The Revisited takes happilly my 20W per channel amp without audible distortion.

The Dutch builder has a Hiraga, doesnt state which one, but Hiraga never published less than 8W S.S.

The Californian man has a T-Amp (10-20W) and states that the bass is the best he got from 871s. Check his site, he has built many nice looking speakers with TB871.

So thinking of 1 or 2 W power handling only is gross error.
 
Bob Brines said:
I did a bit of playing around with the 871 in a 3 liter BR tuned to 80 Hz. I allowed the Xmax to be 1mm. To get the entire excursion curve below 1 mm, the power level has to be set at 0.15 watt. This gives an SPL of ~80 dB/w/m. This is probably OK for computer speakers where you won't have to worry about BSC, and of course, you have two speakers which gives you 83 dB/w/m.

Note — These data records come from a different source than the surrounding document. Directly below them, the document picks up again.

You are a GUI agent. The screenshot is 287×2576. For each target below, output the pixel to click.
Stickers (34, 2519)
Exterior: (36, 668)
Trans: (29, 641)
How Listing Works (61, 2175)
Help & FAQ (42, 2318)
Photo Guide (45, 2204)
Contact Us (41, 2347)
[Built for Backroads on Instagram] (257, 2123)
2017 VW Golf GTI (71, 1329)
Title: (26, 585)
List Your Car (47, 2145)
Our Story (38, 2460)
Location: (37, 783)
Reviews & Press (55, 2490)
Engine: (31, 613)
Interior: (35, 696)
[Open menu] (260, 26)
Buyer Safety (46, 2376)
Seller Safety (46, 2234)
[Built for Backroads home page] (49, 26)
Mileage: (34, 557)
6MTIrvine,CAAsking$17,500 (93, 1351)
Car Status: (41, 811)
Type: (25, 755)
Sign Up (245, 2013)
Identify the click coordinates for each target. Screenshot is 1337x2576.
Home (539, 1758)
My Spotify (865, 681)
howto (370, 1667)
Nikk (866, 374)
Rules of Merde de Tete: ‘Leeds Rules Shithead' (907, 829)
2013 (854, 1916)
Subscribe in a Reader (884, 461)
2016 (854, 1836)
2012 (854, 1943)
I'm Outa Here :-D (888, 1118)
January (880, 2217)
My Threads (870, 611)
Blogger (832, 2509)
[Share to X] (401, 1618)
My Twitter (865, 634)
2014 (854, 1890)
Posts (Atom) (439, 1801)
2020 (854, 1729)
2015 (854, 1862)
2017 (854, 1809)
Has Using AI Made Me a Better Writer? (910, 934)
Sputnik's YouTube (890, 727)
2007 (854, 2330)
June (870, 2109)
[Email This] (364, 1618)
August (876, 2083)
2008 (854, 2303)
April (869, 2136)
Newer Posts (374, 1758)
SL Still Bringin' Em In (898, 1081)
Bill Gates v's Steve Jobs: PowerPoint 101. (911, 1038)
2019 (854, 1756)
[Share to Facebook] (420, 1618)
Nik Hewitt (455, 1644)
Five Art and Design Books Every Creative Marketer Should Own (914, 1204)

Now, my comment about the excursion below Fb is based on my opinion that this kind of speaker really needs to be high passed to eliminate the bottom end. Doing this, you can run up to 0.9 watt and get nearly 90 dB/w/m out of two 871's

If I were to build computer speakers around the 871, I'd go tune a 3 liter box to 100 Hz and high pass it there. That will give you a 3 dB peak to handle BSC and allow a full 1 watt of power.

Bob

Can't use one driver in a 6liter BR tuned at 61hz, without a highpassfilter I could get 80hz. My cone excursion would get worse with 1mm at 0.6watt(~84dB) and 1.8mm at 2watt(~90dB). If I would put max. power of 12 watt in it I would get 4.6mm excursion(Would that destroy my driver:smash: or just make it sound really terrible???)